### PROBLEM DESCRIPTION
Copy out exactly the lines from the one containing "Task: Open 测量统计 measurement statistics" through the end of the records, and no pictures.

_ _ _ _

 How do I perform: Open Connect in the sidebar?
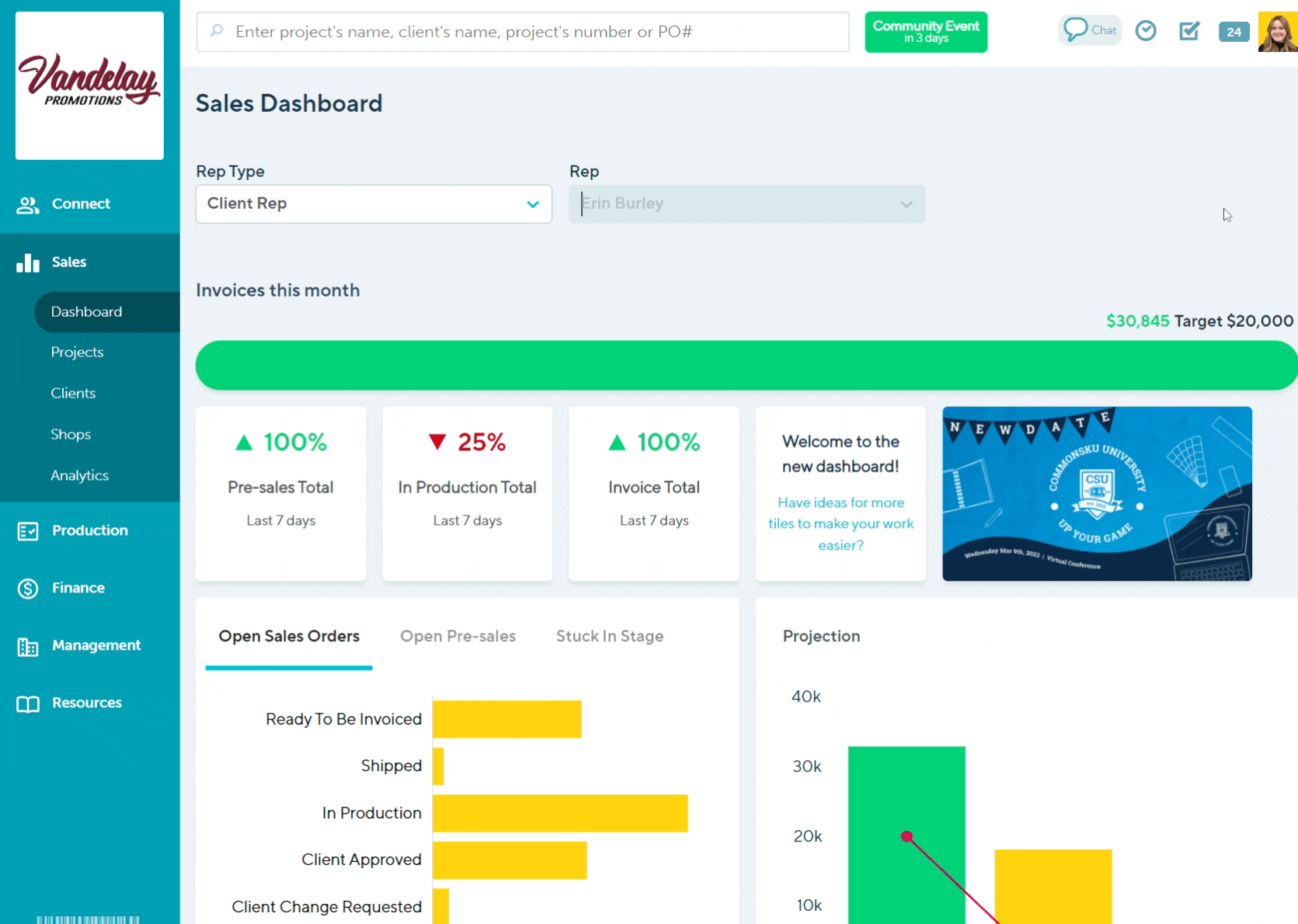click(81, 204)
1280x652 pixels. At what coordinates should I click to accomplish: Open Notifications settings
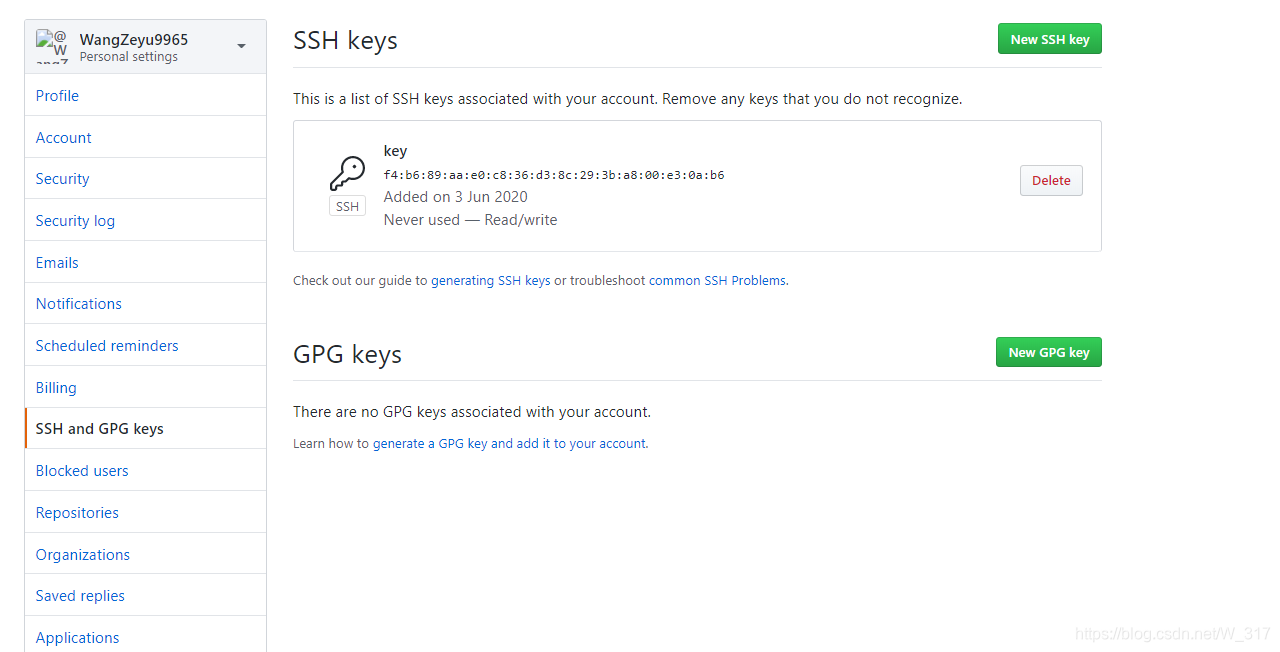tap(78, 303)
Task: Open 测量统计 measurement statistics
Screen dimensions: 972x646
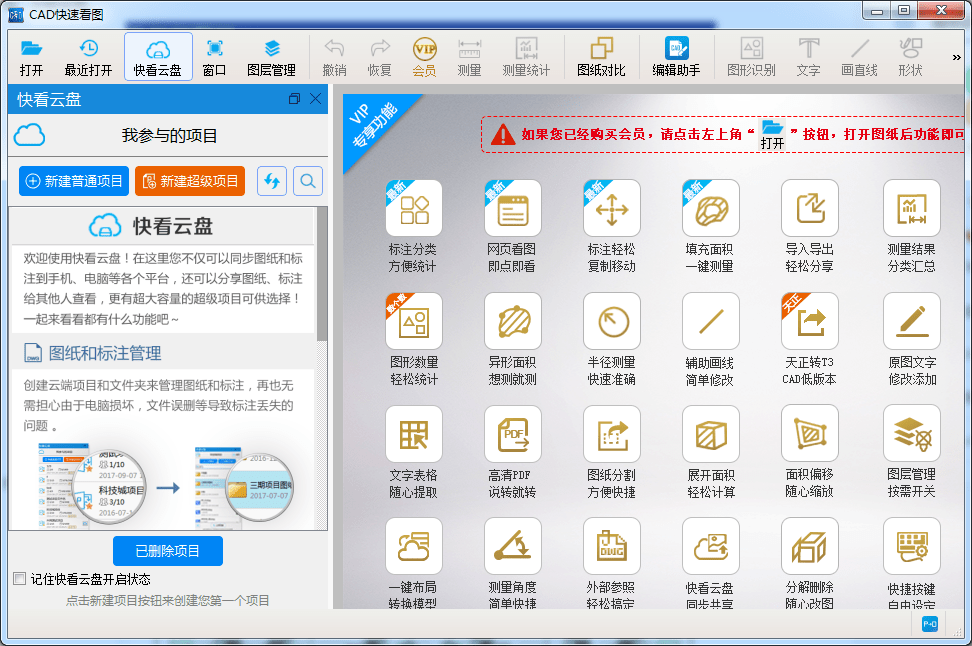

_ _ _ _

### RESPONSE TO THIS TASK
Task: Open 测量统计 measurement statistics
Screen dimensions: 972x646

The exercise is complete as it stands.